**Aim of the exercise:**
What is needed is an exact copy of every entry below, with the pictures left out.
::::::
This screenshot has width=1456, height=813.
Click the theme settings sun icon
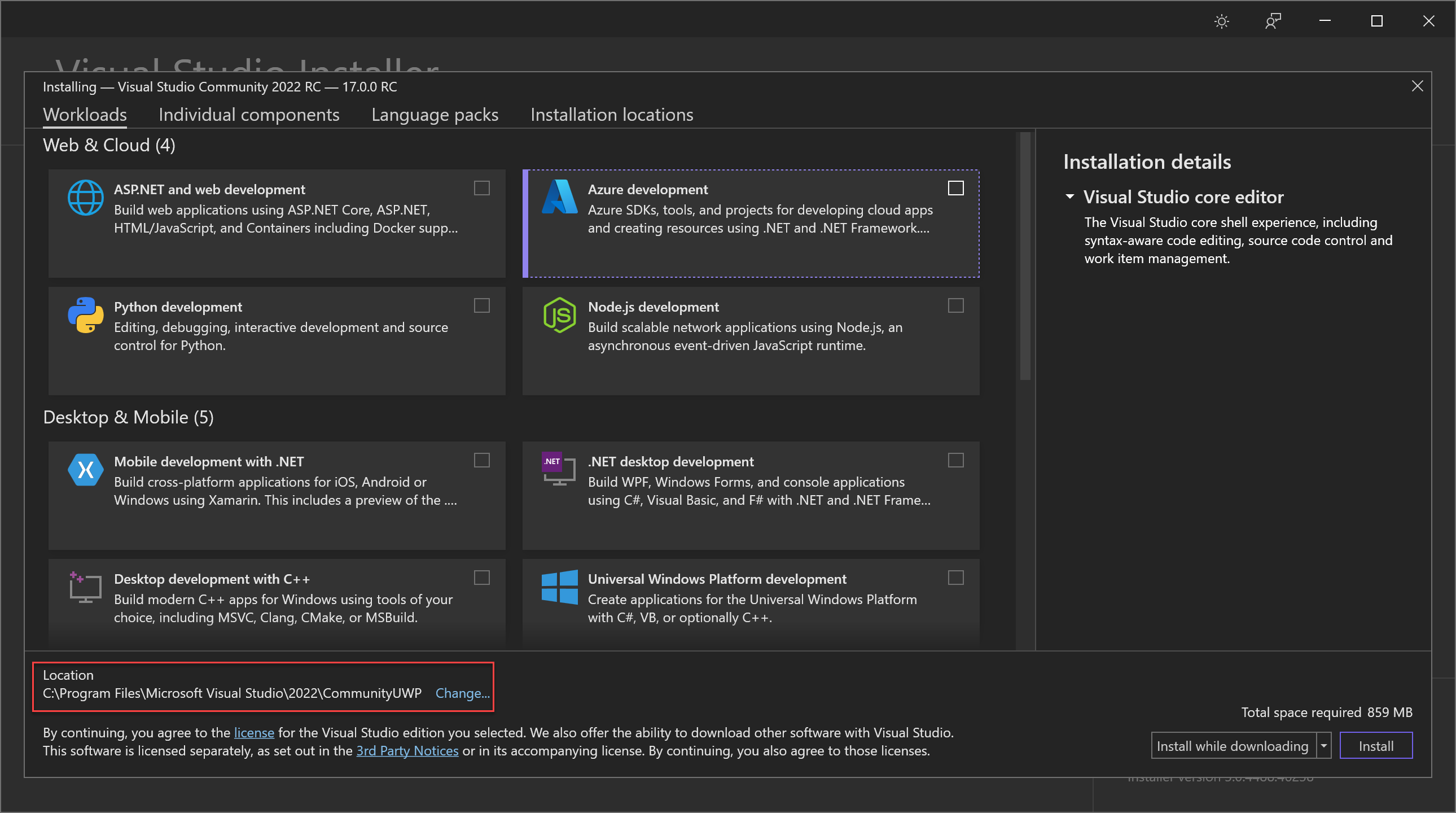(1221, 21)
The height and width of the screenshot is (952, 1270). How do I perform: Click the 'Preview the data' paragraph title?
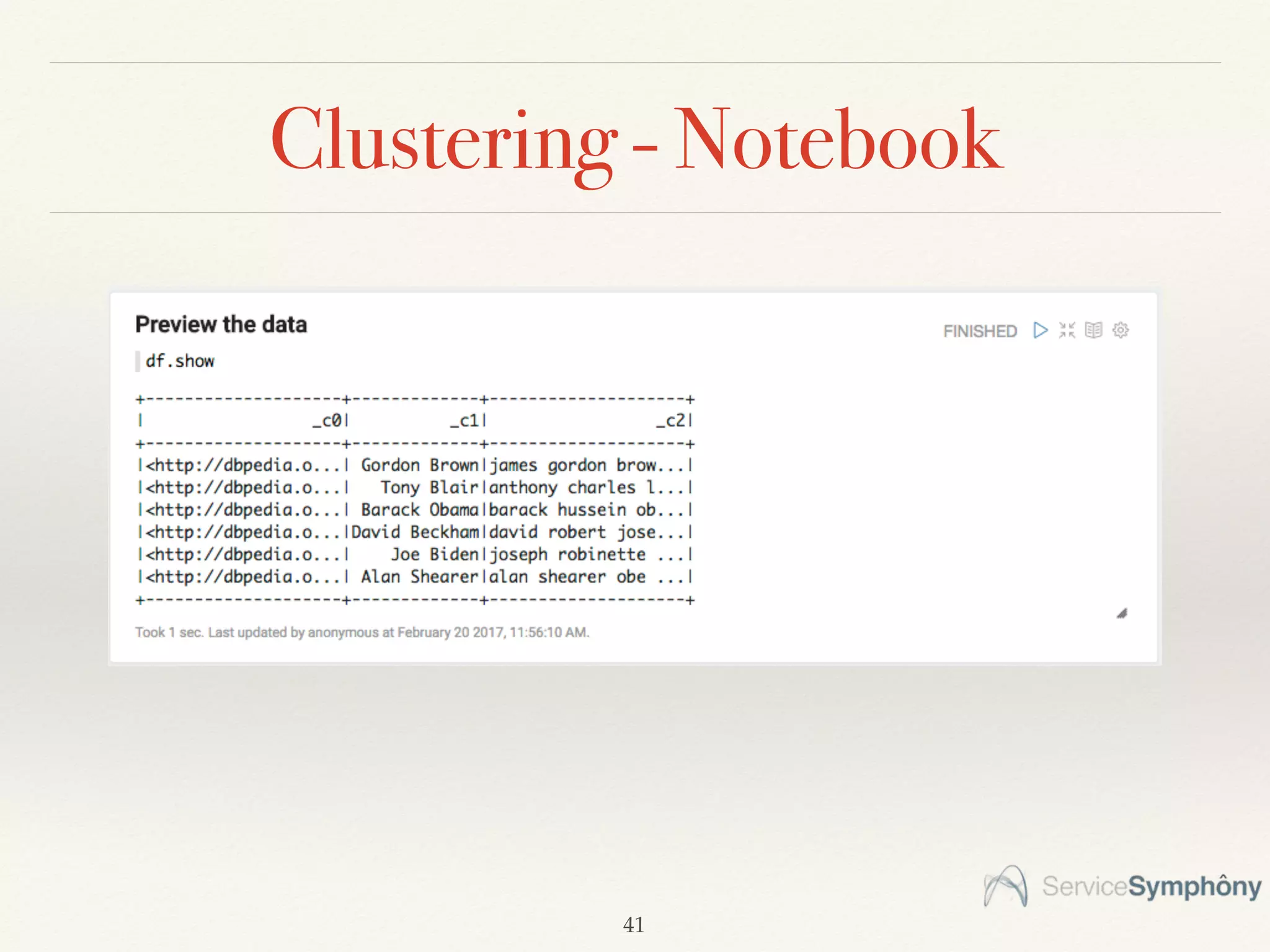pyautogui.click(x=221, y=325)
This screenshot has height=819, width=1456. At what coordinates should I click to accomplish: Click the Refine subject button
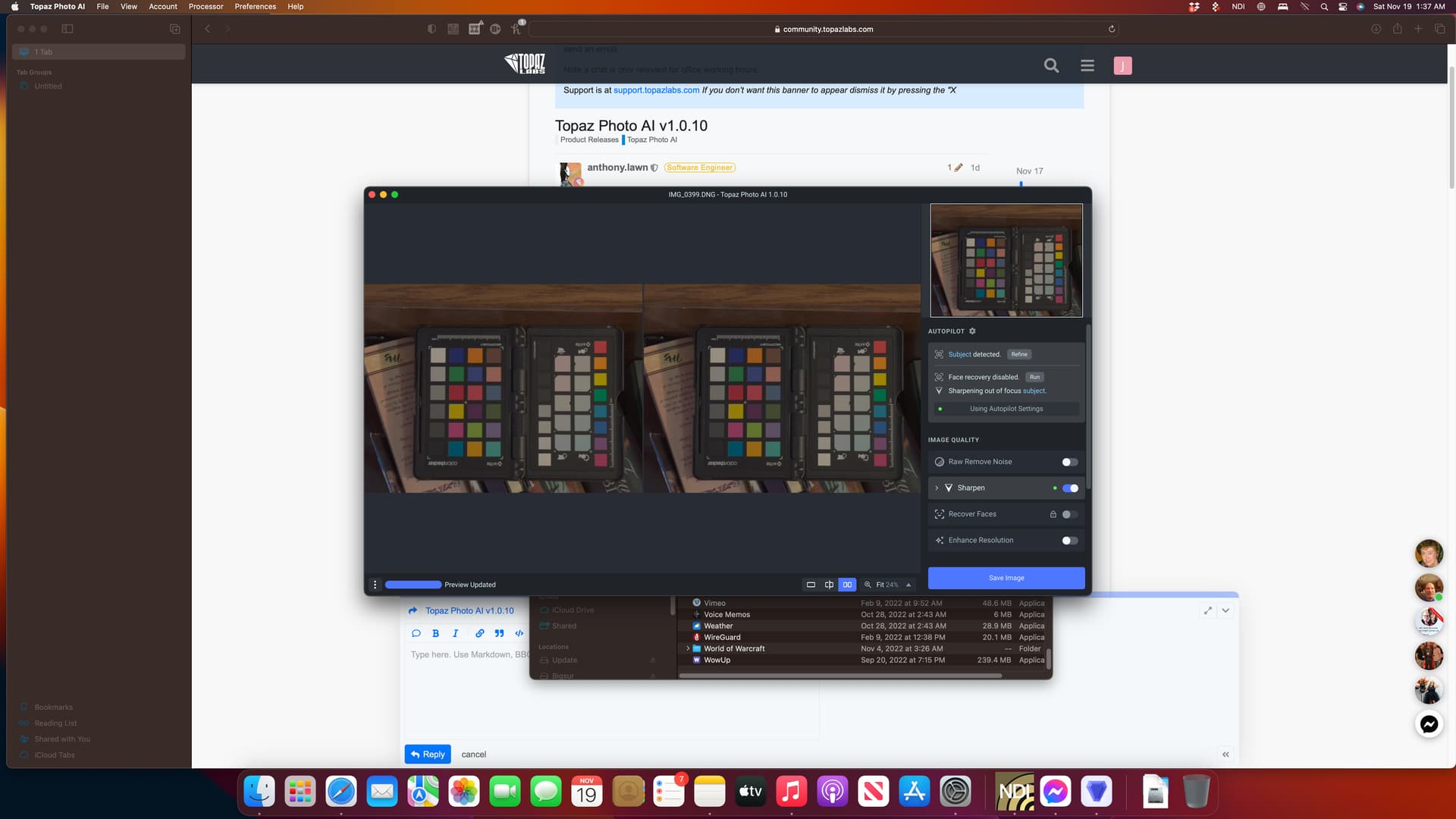(x=1018, y=354)
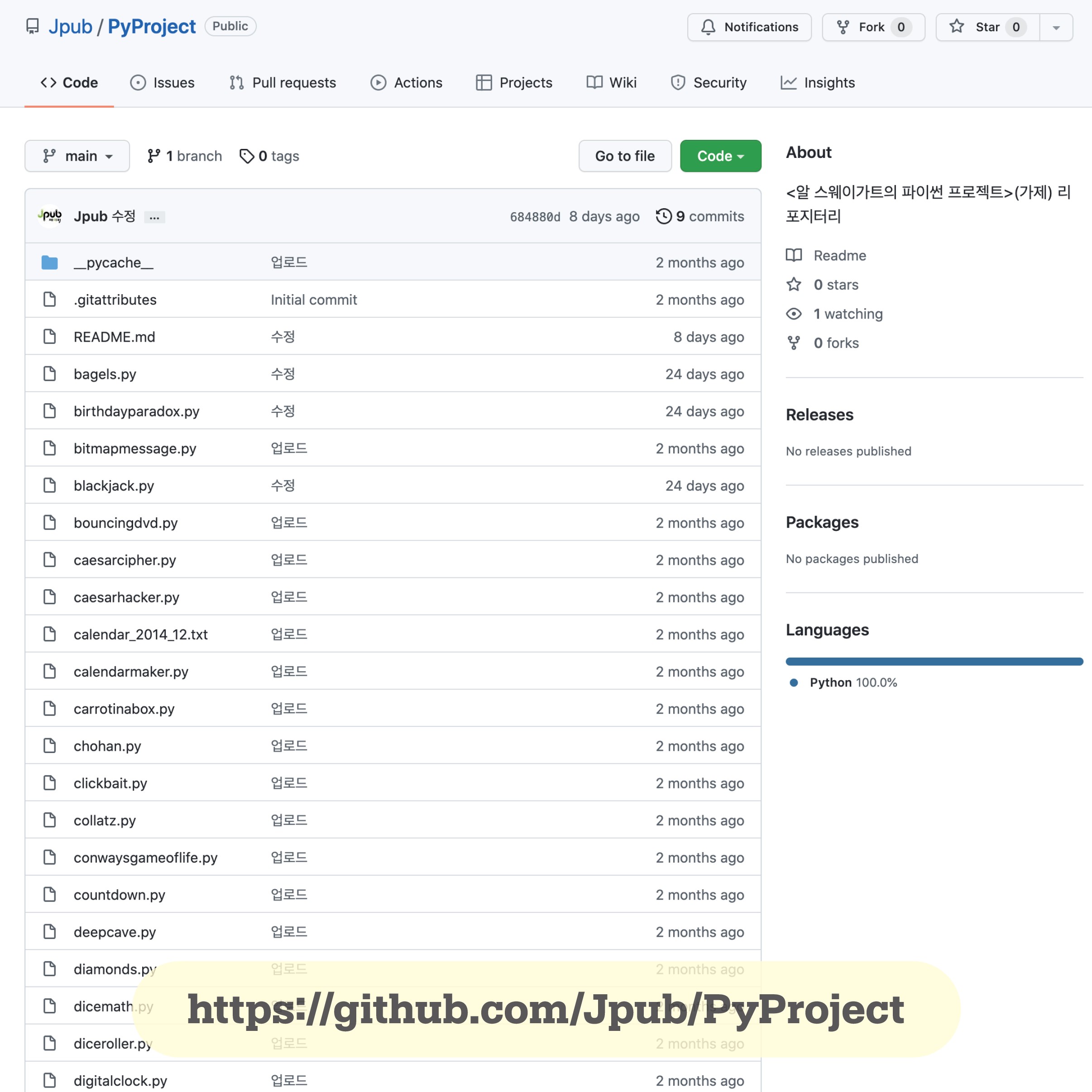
::::::
**Exercise output:**
This screenshot has width=1456, height=813.
Click the theme settings sun icon
(1221, 21)
The height and width of the screenshot is (952, 1270). How do I perform: Click the 'Preview the data' paragraph title?
pyautogui.click(x=221, y=325)
This screenshot has height=819, width=1456. At what coordinates should I click to accomplish: Click the Refine subject button
(x=1018, y=354)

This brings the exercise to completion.